### Required action
With nothing added or dropped, copy the data that follows exactly.

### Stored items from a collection
---*---
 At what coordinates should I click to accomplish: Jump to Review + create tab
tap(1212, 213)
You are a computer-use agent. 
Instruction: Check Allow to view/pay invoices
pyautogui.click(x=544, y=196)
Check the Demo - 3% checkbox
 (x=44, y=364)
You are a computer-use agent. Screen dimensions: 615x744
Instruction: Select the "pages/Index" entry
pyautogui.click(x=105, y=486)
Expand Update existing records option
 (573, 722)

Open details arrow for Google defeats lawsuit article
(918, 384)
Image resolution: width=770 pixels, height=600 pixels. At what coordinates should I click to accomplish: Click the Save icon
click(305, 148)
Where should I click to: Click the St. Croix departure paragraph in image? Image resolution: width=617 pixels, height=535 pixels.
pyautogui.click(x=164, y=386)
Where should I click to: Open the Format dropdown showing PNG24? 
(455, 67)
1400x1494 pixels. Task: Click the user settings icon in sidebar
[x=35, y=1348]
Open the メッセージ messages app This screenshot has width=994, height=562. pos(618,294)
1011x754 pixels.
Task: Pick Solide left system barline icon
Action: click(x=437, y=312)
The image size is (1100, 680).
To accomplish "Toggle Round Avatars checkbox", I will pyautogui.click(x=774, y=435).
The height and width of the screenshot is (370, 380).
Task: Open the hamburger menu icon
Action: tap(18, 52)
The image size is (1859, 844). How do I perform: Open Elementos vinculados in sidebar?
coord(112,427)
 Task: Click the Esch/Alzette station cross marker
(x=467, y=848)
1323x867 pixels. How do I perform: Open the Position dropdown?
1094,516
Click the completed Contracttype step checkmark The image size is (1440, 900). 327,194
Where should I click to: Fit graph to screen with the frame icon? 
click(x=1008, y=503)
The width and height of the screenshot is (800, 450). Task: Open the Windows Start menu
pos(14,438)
---*---
### Output of the exercise
 At what coordinates should I click to accomplish: Jump to Review + create tab
tap(1212, 213)
You are a computer-use agent. 
Instruction: Check Allow to view/pay invoices
pyautogui.click(x=544, y=196)
Check the Demo - 3% checkbox
 (x=44, y=364)
You are a computer-use agent. Screen dimensions: 615x744
Instruction: Select the "pages/Index" entry
pyautogui.click(x=105, y=486)
Expand Update existing records option
 (573, 722)

Open details arrow for Google defeats lawsuit article
(918, 384)
Image resolution: width=770 pixels, height=600 pixels. At what coordinates should I click to accomplish: Click the Save icon
click(305, 148)
Where should I click to: Click the St. Croix departure paragraph in image? Image resolution: width=617 pixels, height=535 pixels.
pyautogui.click(x=164, y=386)
Where should I click to: Open the Format dropdown showing PNG24? 
(455, 67)
1400x1494 pixels. Task: Click the user settings icon in sidebar
[x=35, y=1348]
Open the メッセージ messages app This screenshot has width=994, height=562. pos(618,294)
1011x754 pixels.
Task: Pick Solide left system barline icon
Action: click(x=437, y=312)
The image size is (1100, 680).
To accomplish "Toggle Round Avatars checkbox", I will pyautogui.click(x=774, y=435).
The height and width of the screenshot is (370, 380).
Task: Open the hamburger menu icon
Action: tap(18, 52)
The image size is (1859, 844). How do I perform: Open Elementos vinculados in sidebar?
coord(112,427)
 Task: Click the Esch/Alzette station cross marker
(x=467, y=848)
1323x867 pixels. How do I perform: Open the Position dropdown?
1094,516
Click the completed Contracttype step checkmark The image size is (1440, 900). 327,194
Where should I click to: Fit graph to screen with the frame icon? 
click(x=1008, y=503)
The width and height of the screenshot is (800, 450). Task: Open the Windows Start menu
pos(14,438)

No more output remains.